Conflicto por proyecto de «Ley de Internación de Adictos» que promueve la internación sin consentimiento

El pasado martes 31 de octubre, los diputados Horacio Alonso y Franco Caviglia presentaron en el Congreso Nacional un proyecto de ley de internación sin consentimiento de personas con consumos problemáticos de alcohol y otras drogas, que crearía una normativa paralela a la que ya dispone la existente Ley Nacional de Salud Mental Nº 26.657 (LNSM).

En su capítulo VII, la LNSM establece los requerimientos legales que deben cumplir las internaciones involuntarias por motivos de salud mental y adicciones. Plantea a la internación involuntaria como una medida terapéutica excepcional en caso de que no sean posibles abordajes ambulatorios y cuando el equipo interdisciplinario de salud valore una situación de riesgo cierto e inminente para sí o para terceros.

En cambio, el nuevo proyecto de ley señala que la internación sin consentimiento deberá ser entendida como una medida cautelar preventiva. Esto modifica sustancialmente el sentido de la internación que rige la LNSM y abre un sinfín de interrogantes, introduciendo en una nebulosa la garantía de los derechos de las personas con consumos problemáticos.

Vale mencionar que el documento final de la Asamblea General de Naciones Unidas sobre drogas (UNGASS) recomienda alentar la participación voluntaria de personas con trastornos relacionados con las drogas en programas de tratamiento con su consentimiento informado. El proyecto de «Ley de internación de adictos» camina en sentido contrario a las recomendaciones de Naciones Unidas y a la LNSM, abriendo la puerta a posibles arbitrariedades que habilitan la posibilidad de vulneración de derechos.
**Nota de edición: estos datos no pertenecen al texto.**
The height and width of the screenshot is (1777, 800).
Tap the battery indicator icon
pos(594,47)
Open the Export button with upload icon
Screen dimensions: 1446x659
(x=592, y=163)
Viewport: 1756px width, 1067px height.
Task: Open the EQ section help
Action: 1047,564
El proyecto de ley ahonda aún más en la creación de entidades o medidas ya existentes en la LNSM. Entre muchas otras superposiciones, por ejemplo, crea un “Consorcio Público Sanitario” en el ámbito de la SEDRONAR, que se superpone a la Comisión Interministerial creada por la LNSM. También propone una “Comisión Civil de asesoramiento”; un paralelo de lo que ya es el Consejo Consultivo Honorario.